In other words, so much for traditional, Republican, balanced-budget, fiscal conservatism. Instead, according to Stockman – and he’s absolutely right about this, of course – today’s GOP has subscribed to an approach that involves “little more than money printing and deficit finance – vulgar Keynesianism robed in the ideological vestments of the prosperous classes.”  And that, in Stockman’s view, has both “made a mockery of traditional party ideals” and “led to the serial financial bubbles and Wall Street depredations that have crippled our economy.”

I strongly urge that you read the entire article, including Stockman’s appeal to Republicans that “the old approach – balanced budgets, sound money and financial discipline – is needed more than ever.”  It’s a refreshing and important reminder that today’s Republican Party wasn’t always the crazy hybrid that we see today: theocrats, anti-science and anti-reason “know nothings” like Ken Kook-inelli, foreign policy super-hawks like Dick Cheney and Newt Gingrich, supporters of enormous corporate welfare (to whatever their favorite industry happens to be – oil, agriculture, etc.), and supply-side/la-la “Laffer” land loonies on budget matters (translation: spend and borrow, cut taxes for the rich, launch wars that aren’t paid for, repeat until we all go bankrupt).

Along with the takeover of the Republican Party by  Jerry Falwell’s “Moral Majority” theocrats, it was the adoption of Laffer-able “supply-side economics” (so much for balancing the budget!) by the Reagan Administration that led me straight out of the Republican Party (yes, I was a “Teenage Republican” in the late 1970s in Connecticut, went to a rally with Ronald Reagan and campaigned for Gerald Ford) and into my first voter for president in 1980 – for independent John Anderson. Since 1980, I’ve waited and waited for the old, sane Republican Party of Dwight Eisenhower, Gerald Ford, John Chafee, Nelson Rockefeller, Jacob Javits, John Heinz, William Cohen, Prescott Bush, Mac Mathias, Lowell Weicker, and many others – to return. Sadly, it never has. Not only that, it’s actually moved further and further off the deep-end right, in which they actually have top officeholders and party leaders who flirt with secession; who call BP’s $20 billion escrow fund a “shakedown” (and even “un-American”); who are outright, unabashed, anti-Muslim bigots; and who launch “witch hunts” against scientists because they don’t “believe” in it.
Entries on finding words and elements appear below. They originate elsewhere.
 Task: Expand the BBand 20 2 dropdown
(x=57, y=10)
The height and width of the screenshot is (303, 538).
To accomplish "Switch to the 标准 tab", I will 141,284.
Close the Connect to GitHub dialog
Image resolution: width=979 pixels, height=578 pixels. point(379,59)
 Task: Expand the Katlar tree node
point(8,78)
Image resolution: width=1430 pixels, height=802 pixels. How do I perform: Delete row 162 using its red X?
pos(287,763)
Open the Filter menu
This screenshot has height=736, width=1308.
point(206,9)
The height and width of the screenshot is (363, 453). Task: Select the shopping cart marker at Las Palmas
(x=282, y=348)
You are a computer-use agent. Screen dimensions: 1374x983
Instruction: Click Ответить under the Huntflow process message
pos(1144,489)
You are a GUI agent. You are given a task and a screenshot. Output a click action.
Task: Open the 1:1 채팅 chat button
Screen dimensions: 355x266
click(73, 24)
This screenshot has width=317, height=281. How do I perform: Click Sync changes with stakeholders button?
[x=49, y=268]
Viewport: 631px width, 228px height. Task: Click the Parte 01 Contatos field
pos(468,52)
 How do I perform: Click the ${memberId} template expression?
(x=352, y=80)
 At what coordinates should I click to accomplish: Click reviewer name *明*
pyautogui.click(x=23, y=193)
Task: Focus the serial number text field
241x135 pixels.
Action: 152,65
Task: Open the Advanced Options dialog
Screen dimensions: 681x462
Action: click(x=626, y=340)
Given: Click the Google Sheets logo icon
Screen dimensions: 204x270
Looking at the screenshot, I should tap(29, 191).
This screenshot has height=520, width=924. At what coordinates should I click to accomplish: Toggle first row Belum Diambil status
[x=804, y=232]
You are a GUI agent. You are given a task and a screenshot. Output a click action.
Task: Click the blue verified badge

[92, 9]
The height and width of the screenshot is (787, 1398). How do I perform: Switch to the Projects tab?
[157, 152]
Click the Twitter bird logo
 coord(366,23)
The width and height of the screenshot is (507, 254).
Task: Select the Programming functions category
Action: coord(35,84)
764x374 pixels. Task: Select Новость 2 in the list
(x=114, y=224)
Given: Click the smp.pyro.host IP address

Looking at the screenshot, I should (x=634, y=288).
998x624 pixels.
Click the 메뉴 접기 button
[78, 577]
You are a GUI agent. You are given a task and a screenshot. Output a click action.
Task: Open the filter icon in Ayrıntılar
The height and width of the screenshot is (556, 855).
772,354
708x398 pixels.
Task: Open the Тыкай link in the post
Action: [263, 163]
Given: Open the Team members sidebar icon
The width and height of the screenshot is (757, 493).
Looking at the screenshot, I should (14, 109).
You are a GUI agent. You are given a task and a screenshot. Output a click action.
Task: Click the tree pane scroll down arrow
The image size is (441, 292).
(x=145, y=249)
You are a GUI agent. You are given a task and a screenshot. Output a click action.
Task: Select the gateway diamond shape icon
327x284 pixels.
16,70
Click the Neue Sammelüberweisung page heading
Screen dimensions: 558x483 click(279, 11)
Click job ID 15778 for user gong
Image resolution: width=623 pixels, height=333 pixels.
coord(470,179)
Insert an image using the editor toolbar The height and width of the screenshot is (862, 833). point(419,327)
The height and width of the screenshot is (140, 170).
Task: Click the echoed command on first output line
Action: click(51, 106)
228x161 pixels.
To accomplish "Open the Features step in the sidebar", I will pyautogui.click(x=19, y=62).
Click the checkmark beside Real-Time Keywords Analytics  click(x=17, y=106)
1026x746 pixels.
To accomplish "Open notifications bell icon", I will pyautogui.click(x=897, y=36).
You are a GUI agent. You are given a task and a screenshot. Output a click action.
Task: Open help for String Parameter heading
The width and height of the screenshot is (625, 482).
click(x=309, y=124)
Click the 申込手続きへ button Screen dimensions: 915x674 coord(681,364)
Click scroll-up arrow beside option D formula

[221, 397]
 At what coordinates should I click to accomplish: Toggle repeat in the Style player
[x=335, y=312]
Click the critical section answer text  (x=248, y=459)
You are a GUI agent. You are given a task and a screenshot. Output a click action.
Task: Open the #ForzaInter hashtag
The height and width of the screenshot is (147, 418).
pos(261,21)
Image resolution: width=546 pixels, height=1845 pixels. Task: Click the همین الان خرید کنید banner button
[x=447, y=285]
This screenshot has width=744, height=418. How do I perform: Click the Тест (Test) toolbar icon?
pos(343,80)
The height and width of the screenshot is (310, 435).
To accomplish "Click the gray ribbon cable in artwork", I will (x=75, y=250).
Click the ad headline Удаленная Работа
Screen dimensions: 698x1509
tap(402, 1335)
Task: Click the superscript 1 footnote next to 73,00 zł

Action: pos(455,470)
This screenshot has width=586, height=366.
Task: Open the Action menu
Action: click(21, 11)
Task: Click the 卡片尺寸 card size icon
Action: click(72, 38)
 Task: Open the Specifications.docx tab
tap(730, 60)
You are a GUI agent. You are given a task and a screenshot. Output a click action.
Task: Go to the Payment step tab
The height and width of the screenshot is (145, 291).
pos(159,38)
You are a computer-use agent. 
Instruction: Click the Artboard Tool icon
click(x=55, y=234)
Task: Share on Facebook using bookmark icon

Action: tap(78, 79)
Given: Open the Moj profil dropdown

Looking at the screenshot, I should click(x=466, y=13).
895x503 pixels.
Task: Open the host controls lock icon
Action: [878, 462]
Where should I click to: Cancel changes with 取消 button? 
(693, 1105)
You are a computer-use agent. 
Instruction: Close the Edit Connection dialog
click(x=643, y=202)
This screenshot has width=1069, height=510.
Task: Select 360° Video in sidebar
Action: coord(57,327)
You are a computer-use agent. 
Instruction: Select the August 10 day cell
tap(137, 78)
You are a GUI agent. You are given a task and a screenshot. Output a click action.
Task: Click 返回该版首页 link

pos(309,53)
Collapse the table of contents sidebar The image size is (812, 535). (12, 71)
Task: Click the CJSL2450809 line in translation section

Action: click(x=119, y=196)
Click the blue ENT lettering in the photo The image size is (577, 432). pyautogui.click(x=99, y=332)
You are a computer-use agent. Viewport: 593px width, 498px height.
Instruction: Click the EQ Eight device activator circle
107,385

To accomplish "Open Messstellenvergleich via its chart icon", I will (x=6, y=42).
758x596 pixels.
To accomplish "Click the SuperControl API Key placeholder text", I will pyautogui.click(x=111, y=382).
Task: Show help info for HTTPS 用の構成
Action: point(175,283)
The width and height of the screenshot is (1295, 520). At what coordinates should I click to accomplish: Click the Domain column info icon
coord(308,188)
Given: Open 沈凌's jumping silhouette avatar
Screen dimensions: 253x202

Enough of this lunacy. It’s time for sane Republicans to speak out and to take their party back from the crazies. This morning, one of those sane Republicans – former Reagan Administration OMB Director David Stockman – did so on taxes and the budget, and he should be commended for it. Now, we need more Republicans to do the on other issues, foreign and domestic; to boot out the Sarah Palins and Newt Gingriches from their party; and to restore the GOP to what those letters stand for – “Grand Old Party.” Right now, it’s far from “Grand;” “neo” has taken over from “old;” and it’s not much of a party, unless you’re a multi-millionaire or a Fortune 500 corporation, perhaps.